Mardin’de gözaltına alınan ve sonradan serbest bırakılan gazeteci Ahmet Kanbal, belediyeye girmesini engelleyenlerin kararı doğrultusunda gözaltına alındığına vurgu yaparak, ıslık çaldığı için hakkında tutanak tutulduğunu söyledi.
Mardin’de 13 Temmuz tarihinde polisler tarafından yolda durdurularak gözaltına alınan ve sonrasında evinde arama yapılan Mezopotamya Ajansı (MA) muhabiri Ahmet Kanbal, dün çıkarıldığı mahkeme tarafından “adli kontrol” ve “yurtdışı yasağı” şartıyla serbest bırakıldı. Kanbal, iki günlük gözaltı süreci ve hakkındaki iddialara ilişkin MA’ya konuştu.
6 defa kimlik kontrolü
Dargeçit’te, sular altında bırakılmak istenilen Hasankeyf’e ilişkin yapılan açıklamayı takipten döndüğü gün gözaltına alındığını aktaran Kanbal, “Gün içinde en az 6 defa kimlik kontrolünden geçtim. Hiçbirinde sorun çıkmadı. Hakkımda herhangi bir işlem yapılmadı. Saat 17.30 gibi eve döndüm ve 18.00 gibi evden çıktım. Binadan çıkar çıkmaz bir grup TEM polisi etrafımı sardı ve hakkımda yakalama kararı olduğunu söyledi. Ancak söz konusu yakalama kararı saat 18.30’a kadar ellerine ulaşmadı. Zaten karar geldiğinde yeni çıkarıldığı anlaşıldı” dedi.

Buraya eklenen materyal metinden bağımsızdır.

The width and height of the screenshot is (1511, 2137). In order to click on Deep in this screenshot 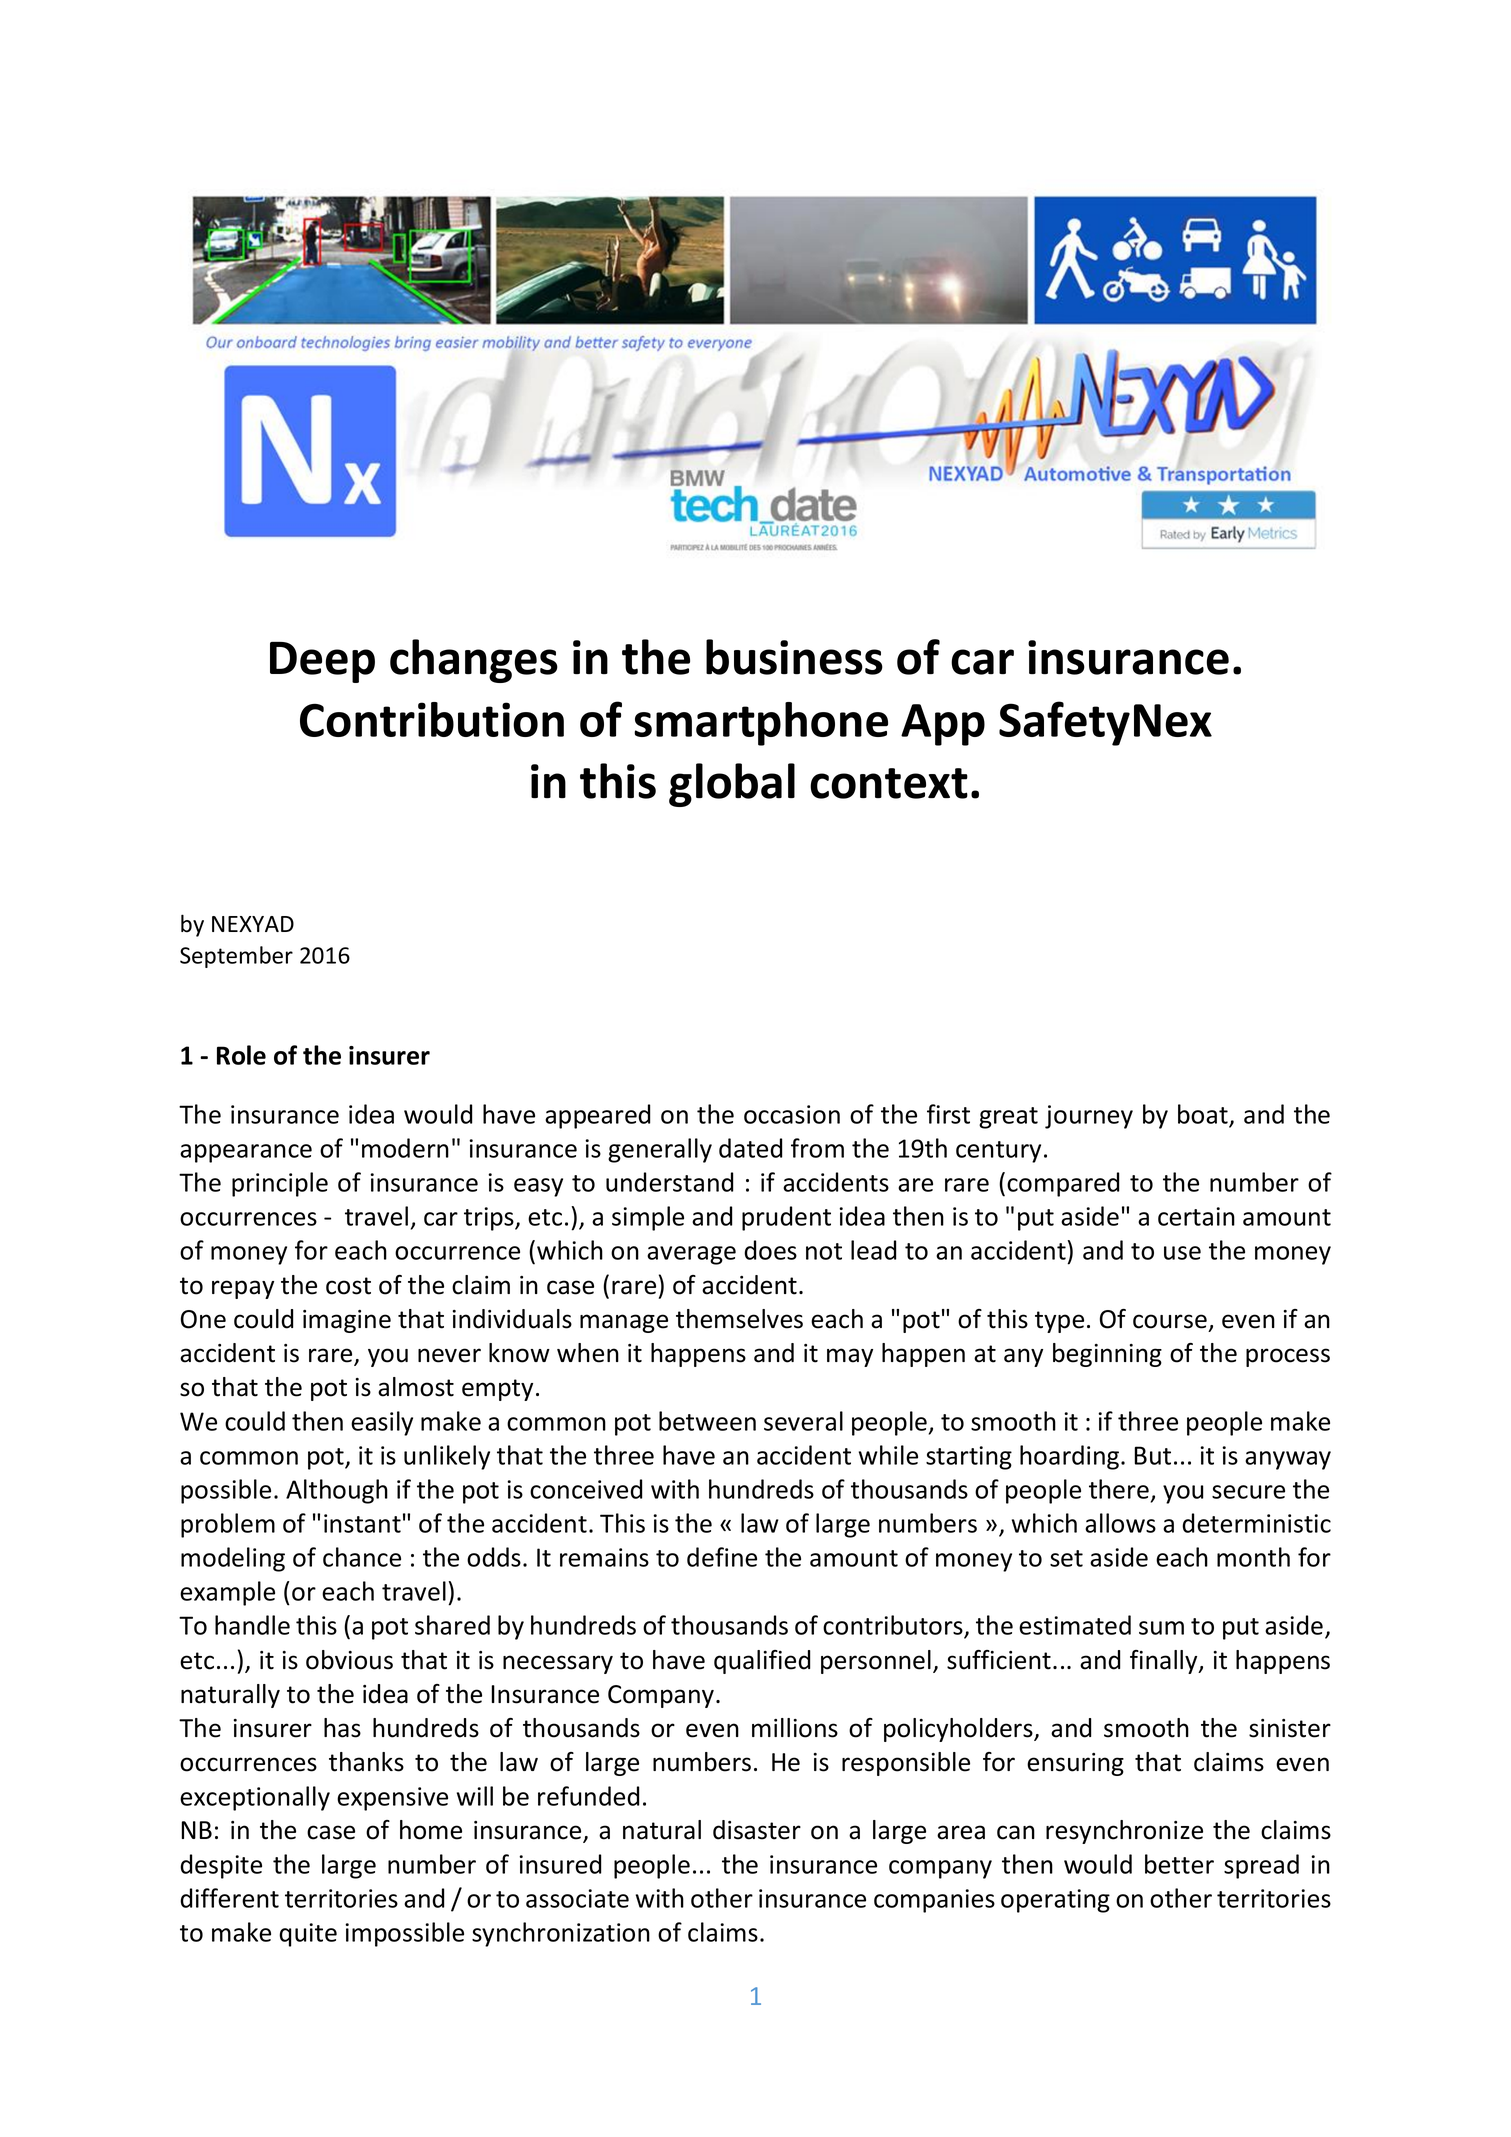, I will do `click(322, 662)`.
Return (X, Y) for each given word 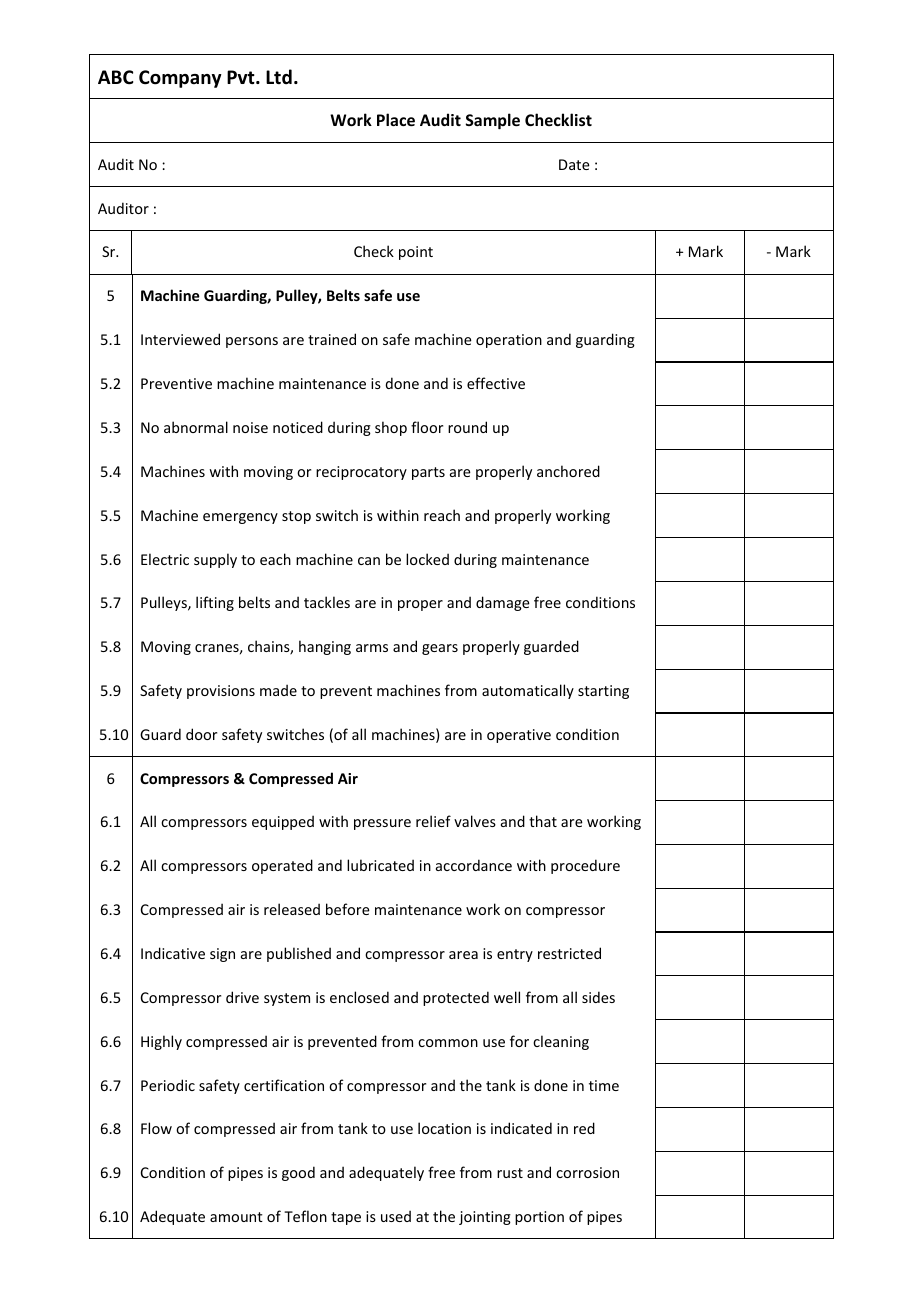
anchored (568, 471)
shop (391, 428)
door (201, 734)
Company (180, 79)
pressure (382, 824)
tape (346, 1218)
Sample (493, 121)
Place (396, 119)
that (543, 821)
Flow (156, 1128)
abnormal (196, 427)
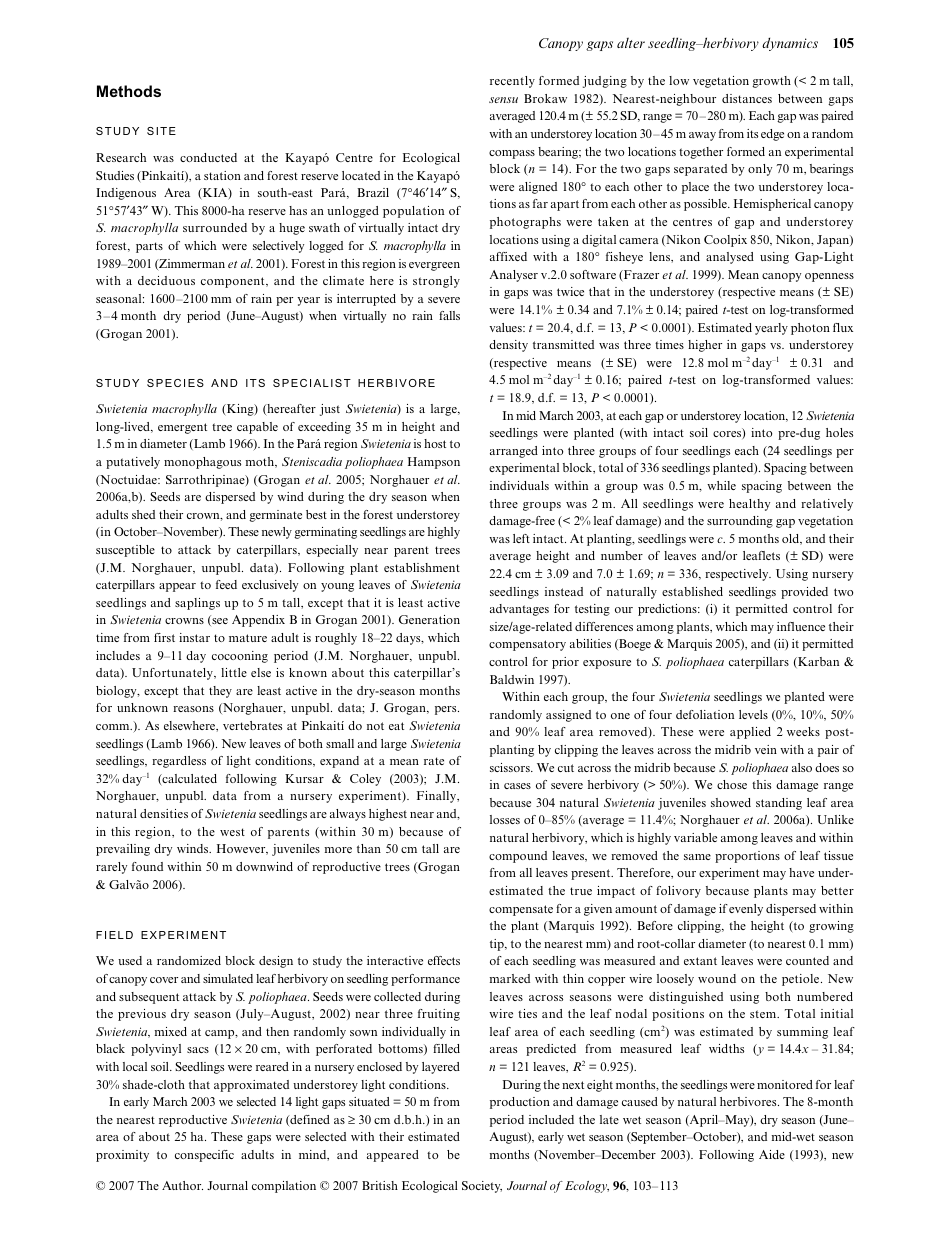 Image resolution: width=952 pixels, height=1252 pixels. I want to click on conspecific, so click(204, 1156).
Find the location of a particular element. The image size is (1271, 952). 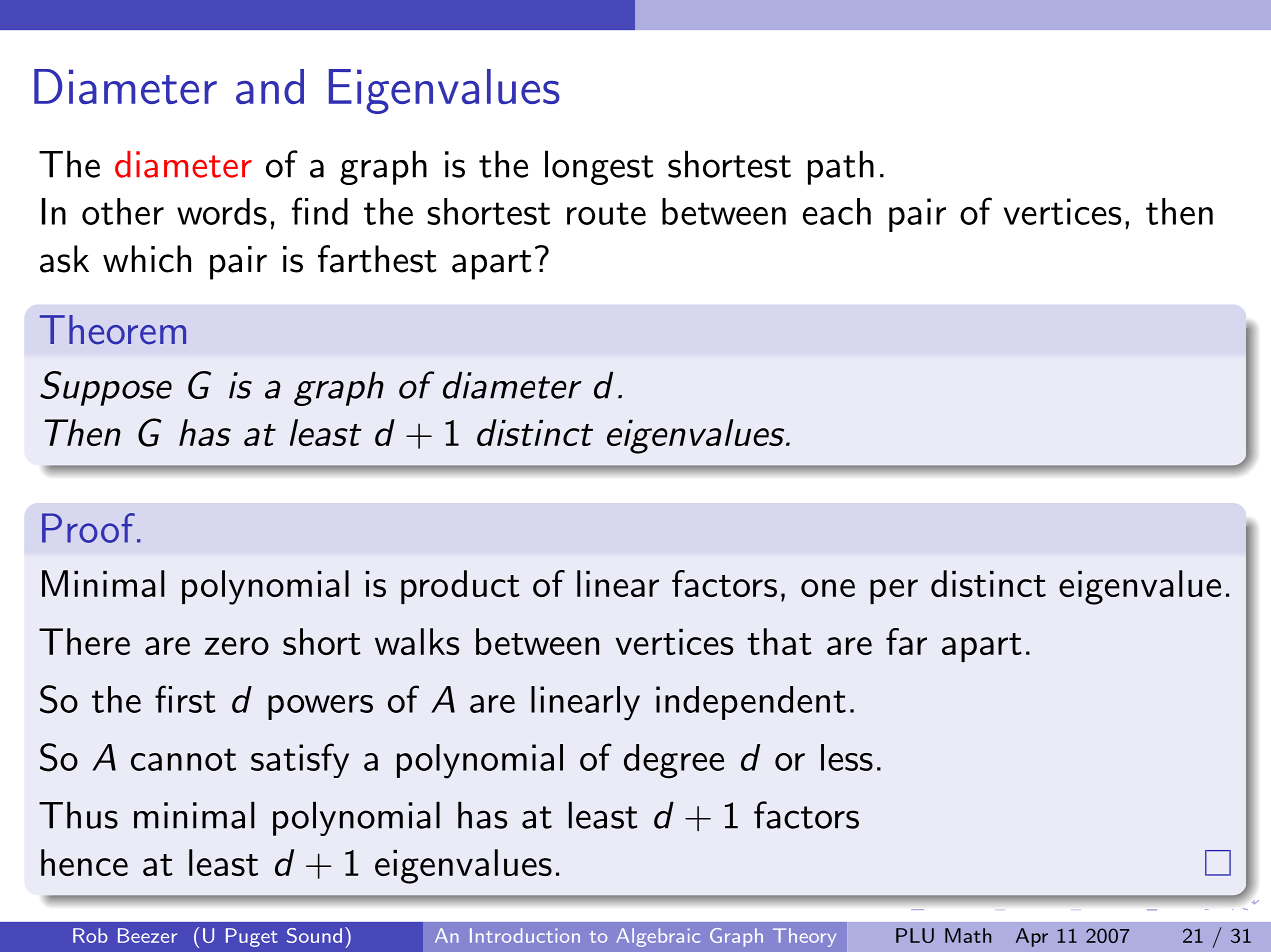

product is located at coordinates (460, 587).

‘Gerekçe uydurmak için operasyon yapıldı’
Kanbal, hakkındaki gözaltı kararının, bir süredir Mardin Büyükşehir Belediyesi’ne alınmamasına gerekçe olarak gösterilen “yukarıdan talimatı” verenler tarafından alındığını kaydetti. Kanbal, “Çünkü önceki gün valiliğe yeniden yazı yazmış, belediye binasına girmemin yasaklanması talimatının gerekçesini sormuştum. Sırf verilen talimata haklı bir gerekçe uydurabilmek için bu operasyon yaptırıldı. Daha önce TEM Şube’de benzer soruşturmalar için çağrılınca ifade vermeye gittiğim biliniyordu” diye konuştu.
‘Islık çalma’ tutanağı tutuldu
Hakkındaki kararda ilk başta “örgüt adına faaliyet göstermek” iddiasının bulunduğunu ifade eden Kanbal, polislerin ev aramasında da tutuklamaya yetecek kadar gerekçe bulmak istediklerine dikkat çekti. “Ama evde kağıt parçası dahi bulamayınca doğal olarak amaçladıklarını ulaşamadılar” diyen Kanbal, nezarethanede ıslık çaldığı için de hakkında tutanak tutulduğunu aktardı. Kanbal, şunları söyledi: “Nezarethanede ‘örgüt’ marşını ıslıkla çaldığım iddiasıyla hakkımda tutanak tutuldu. Sırf bu nedenle plastik kelepçeyle ters kelepçelendim. Bilinçli olarak kelepçe sıkılarak, bileğime zarar verildi. Sağ baş parmağım halen bu nedenle uyuşuk. Bileğimde sızlanma mevcut.”
Kayyum Haberleri
Gözaltında, Mardin’de kayyum dönemine ilişkin yapılan haberler, Mardin Su ve Kanalizasyon İdaresi’nin (MARSU) kayyum tarafından yüklü bir şekilde borçlandırılması, Dargeçit’te yapılan bombardımanda 2 sivilin yaşamını yitirmesi, Çiyayê Mazî’deki yangına ilişkin yapılan haberlerin kendisine sorulduğunu aktaran Kanbal, Mezopotamya Ajansı’nın “örgütle bağlantılı” olduğu ve yayınladığı haberlerin ise “propaganda” amaçlı olduğunun iddia edildiğini belirtti. Kanbal, şöyle devam etti: “Ajans kimliği kriminalize edilmek istendi. Savcılıkta, nezarethanede ıslık çalmaktaki amacım soruldu. Öcalan ile ilgili avukatlarının yapmış olduğu açıklamaları ajansın ‘örgüt’ ile ilişkisine bağlamaya çalıştılar. Yine bunları sosyal medyada paylaşmayı da propaganda olarak önüme koydular.”
Bıktırma ve sindirme girişimleri
Kanbal, son olarak operasyonla tutuklamaya yetecek delil bulunmak istendiği belirterek, “Bu olmayınca da Mardin’i terk etmem yönünde bir bıktırma ve sindirme politikası uygulamaya kalktılar. Ki bunların hiçbirini gizlemediler. Ancak bir yere gitmiyorum” diye konuştu.